**Tasks to carry out**
• A. Copy this part of the article on Sarepta's Duchenne drugs word for word, beginning at the words "- Casimersen works" and stopping after "almost always boys.".
• B. Write the next part of the article on Sarepta's Duchenne drugs, picking up after its last sentence.

**Document extract**
Sarepta to seek speedy approval of third DMD drug
- Sarepta Therapeutics plans to soon file for a speedy U.S. approval of an experimental treatment for Duchenne muscular dystrophy, reporting Thursday interim results from a late-stage trial that the company says could support an application for the drug, called casimersen.
- Casimersen works in a similar fashion to Sarepta's first drug for DMD, Exondys 51, which was controversially approved in 2016. Muscle biopsy data from study participants show treatment with casimersen led to increased production of a protein missing in patients with DMD, who are almost always boys.
- Sarepta is currently awaiting a decision from the Food and Drug Administration on approval of another related therapy, called golodirsen. If golodirsen and casimersen pass regulatory muster, the biotech estimates nearly one-third of DMD patients in the U.S. could be treated with its RNA-based medicines.
Recently, much of the attention to Sarepta has focused on the biotech's advancing research in gene therapy, including a particularly promising candidate for DMD.
Yet Sarepta also has a pipeline of RNA-targeted therapies aimed at expanding on the success the biotech found with Exondys 51 (eteplirsen), its first approved drug.
Golodirsen and casimersen rely on the same approach Sarepta used with Exondys 51, binding to specific sections of the cellular instructions produced by a gene that encodes for the crucial dystrophin protein. In patients with DMD, mutations in that gene disrupt dystrophin production, causing progressive muscle weakness that eventually leads to death before the age of 30.
By binding to dystrophin pre-mRNA, Sarepta's drugs can cause mRNA processing to "skip" specific coding regions known as exons, resulting in some production of a shortened dystrophin protein.
Sarepta's leading exon-skipping drug candidates
|Exon skipped||% of DMD population amenable to treatment||Status|
|Exondys 51||Exon 51||13%||Conditionally approved|
|golodirsen||Exon 53||8%||FDA decision set for Aug. 19|
|casimersen||Exon 45||8%||Potential submission to FDA by mid-2019|
SOURCE: Sarepta, CureDuchenne
Sarepta is currently running a Phase 3 study of both casimersen and golodirsen in patients who are amenable to skipping exons 45 and 53, respectively.

**Extracted records**
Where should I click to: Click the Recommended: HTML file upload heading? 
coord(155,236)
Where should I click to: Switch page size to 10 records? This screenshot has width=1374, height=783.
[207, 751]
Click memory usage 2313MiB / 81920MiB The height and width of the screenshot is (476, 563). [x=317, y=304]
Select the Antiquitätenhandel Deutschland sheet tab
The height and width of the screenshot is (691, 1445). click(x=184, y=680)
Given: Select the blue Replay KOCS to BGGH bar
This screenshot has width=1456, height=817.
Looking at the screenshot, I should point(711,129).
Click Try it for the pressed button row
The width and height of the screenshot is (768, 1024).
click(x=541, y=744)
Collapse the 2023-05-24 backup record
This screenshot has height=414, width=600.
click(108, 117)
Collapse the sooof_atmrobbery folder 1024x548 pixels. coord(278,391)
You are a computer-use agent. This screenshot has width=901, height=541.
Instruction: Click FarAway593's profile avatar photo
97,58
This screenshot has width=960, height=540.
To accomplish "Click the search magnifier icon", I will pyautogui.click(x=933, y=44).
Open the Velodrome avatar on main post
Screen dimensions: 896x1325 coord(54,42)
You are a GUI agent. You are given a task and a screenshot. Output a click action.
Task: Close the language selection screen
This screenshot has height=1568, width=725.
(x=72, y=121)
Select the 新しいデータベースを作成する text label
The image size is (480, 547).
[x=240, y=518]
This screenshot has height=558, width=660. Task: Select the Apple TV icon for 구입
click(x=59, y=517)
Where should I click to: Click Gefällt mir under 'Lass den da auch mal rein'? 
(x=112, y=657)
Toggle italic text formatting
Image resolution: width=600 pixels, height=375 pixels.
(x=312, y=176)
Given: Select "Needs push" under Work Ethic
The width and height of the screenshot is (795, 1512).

**Response list**
• A.
- Casimersen works in a similar fashion to Sarepta's first drug for DMD, Exondys 51, which was controversially approved in 2016. Muscle biopsy data from study participants show treatment with casimersen led to increased production of a protein missing in patients with DMD, who are almost always boys.

• B.
Interim data from that study showed mean dystrophin production in the 27 patients treated with once-weekly casimersen increased from baseline, rising from 0.925% of normal to 1.736% of normal by week 48 of treatment. That increase, while small, was statistically greater than what was observed in the 16 patients given placebo.
By comparison, treatment with Exondys 51 was shown to result in dystrophin levels of 0.93% of normal after 180 weeks.
With this early data on casimersen in hand, Sarepta plans to meet with the FDA and work toward filing the drug by the middle of 2019.
"This is the third exon-skipping agent to have shown a statistically significant increase in dystrophin production, and reinforces our confidence in the exon-skipping approach for treating Duchenne patients with amenable mutations," said Francesco Muntoni of the University College London, in a statement provided by Sarepta. Muntoni was the principal investigator of an earlier Sarepta study.
Not all DMD patients are amenable to exon-skipping, however, and approval of Exondys 51 was initially met with considerable skepticism of whether Sarepta sufficiently proved the drug worked.
Sarepta has since expanded its research efforts into gene therapy, partnering with Nationwide Children's Hospital on treatment candidates that could hold greater potential for treating DMD.
Early data from four boys, published last year, showed the company's most advanced gene therapy candidate helped study participants stand up, walk and climb stairs more quickly than would normally be expected.
And previously disclosed results found the therapy, called AAVrh74.MHCK7.micro-dystrophin, led to protein levels between 38% and 54% of normal.
As Sarepta's gene therapy efforts progress, approvals for golodirsen and casimersen would expand the percent of DMD patients who could be treated with its medicines beyond the 13% currently amenable to Exondys 51.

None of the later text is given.